As of June 30, 2012, the purchase price allocations for acquisitions completed during the three months ended June 30, 2012 are preliminary pending the receipt of information necessary to complete the valuation of certain tangible and intangible assets and liabilities and therefore are subject to change.
The tenant origination and absorption costs intangible assets and tenant relationship intangible assets acquired in connection with these acquisitions have weighted-average amortization periods as of the date of acquisition of 15 years and 25 years, respectively.
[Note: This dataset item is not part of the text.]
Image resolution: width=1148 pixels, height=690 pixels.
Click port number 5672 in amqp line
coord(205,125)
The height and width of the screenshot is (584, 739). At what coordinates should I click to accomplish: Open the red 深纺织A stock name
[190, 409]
For the three and six months ended June 30, 2012, the Company recognized $1.2 million of total revenues from these properties.

Loan Originations
On March 15, 2012, a wholly owned subsidiary of the Company entered into a $10.0 million mezzanine loan (the “Mezzanine Loan”). The Mezzanine Loan has a five year term, bears interest at a fixed rate of 11.0% per annum and is secured by the borrowers' equity interests in three skilled nursing facilities and one assisted living facility located in Texas. The Company has an option to purchase the three skilled nursing facilities and one assisted living facility before March 31, 2013 for up to an aggregate purchase price of $43.0 million and increasing 2.5% for each of the two years thereafter. Upon exercise of the purchase option, the Company would expect to enter into a new 15 year triple-net master lease having 2 five-year renewal options.
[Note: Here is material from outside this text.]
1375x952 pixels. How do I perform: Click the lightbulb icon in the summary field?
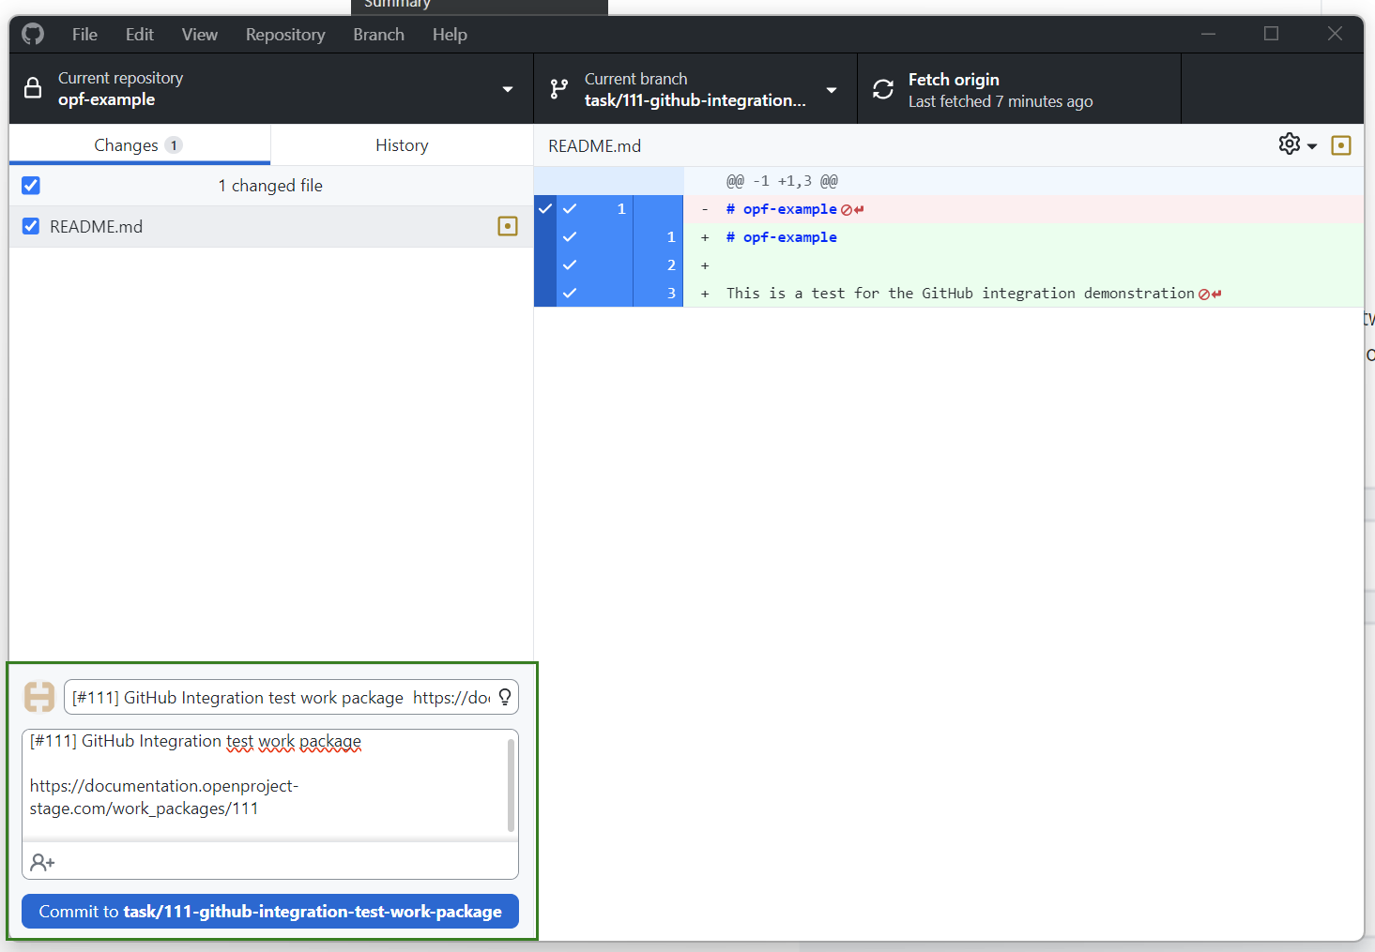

On June 22, 2012, a wholly owned subsidiary of the Company entered into an $11.0 million mortgage loan agreement secured by a first trust deed on a 125-bed skilled nursing facility in Texas that was built in 2010 (the “Onion Creek Mortgage Loan”) with affiliates of Meridian Equity Investors, L.P. as borrowers. The Onion Creek Mortgage Loan has a five year term, bears interest at a fixed rate of 8.5% per annum and cannot be prepaid during the first three years of the loan term. In addition, the Company has an option to purchase and the borrowers have an option to sell the facility securing the Onion Creek Mortgage Loan from July 1, 2013 through the time the loan is repaid for between $12.5 million and $14.5 million, depending on the annualized earnings before interest, taxes, depreciation, amortization and rent (“EBITDAR”) of the facility for the three month period preceding the option exercise date; however, in no event can the borrowers require the Company to purchase the property if the three month annualized EBITDAR is below $1.7 million. The loan was funded with available cash and proceeds from the Amended Secured Revolving Credit Facility (as defined below).